- Problem details -
Find the line with "Bob's Burgers x". Repeat it and each line after it, exactly, down to the end of the records below.

- Exercise data -
* * * *
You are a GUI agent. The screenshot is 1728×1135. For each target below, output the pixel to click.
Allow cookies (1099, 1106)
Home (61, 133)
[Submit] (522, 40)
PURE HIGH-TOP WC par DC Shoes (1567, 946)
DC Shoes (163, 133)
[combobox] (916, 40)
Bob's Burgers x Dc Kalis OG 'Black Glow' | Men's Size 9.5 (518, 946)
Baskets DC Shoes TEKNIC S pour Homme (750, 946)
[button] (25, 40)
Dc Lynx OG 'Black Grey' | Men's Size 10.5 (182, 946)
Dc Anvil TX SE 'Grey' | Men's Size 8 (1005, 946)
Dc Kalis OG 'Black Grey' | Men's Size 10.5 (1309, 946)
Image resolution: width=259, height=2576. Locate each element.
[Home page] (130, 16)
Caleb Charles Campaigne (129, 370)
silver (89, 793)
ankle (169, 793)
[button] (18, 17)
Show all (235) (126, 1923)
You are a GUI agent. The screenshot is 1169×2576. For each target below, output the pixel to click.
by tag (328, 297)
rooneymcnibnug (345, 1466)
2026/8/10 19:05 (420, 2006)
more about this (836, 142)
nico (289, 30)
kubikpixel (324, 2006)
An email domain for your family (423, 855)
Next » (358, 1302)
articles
* * * *
- Reply to the task -
Bob's Burgers x Dc Kalis OG 'Black Glow' | Men's Size 9.5 (518, 946)
Baskets DC Shoes TEKNIC S pour Homme (750, 946)
[button] (25, 40)
Dc Lynx OG 'Black Grey' | Men's Size 10.5 (182, 946)
Dc Anvil TX SE 'Grey' | Men's Size 8 (1005, 946)
Dc Kalis OG 'Black Grey' | Men's Size 10.5 (1309, 946)
Image resolution: width=259, height=2576. Locate each element.
[Home page] (130, 16)
Caleb Charles Campaigne (129, 370)
silver (89, 793)
ankle (169, 793)
[button] (18, 17)
Show all (235) (126, 1923)
You are a GUI agent. The screenshot is 1169×2576. For each target below, output the pixel to click.
by tag (328, 297)
rooneymcnibnug (345, 1466)
2026/8/10 19:05 (420, 2006)
more about this (836, 142)
nico (289, 30)
kubikpixel (324, 2006)
An email domain for your family (423, 855)
Next » (358, 1302)
articles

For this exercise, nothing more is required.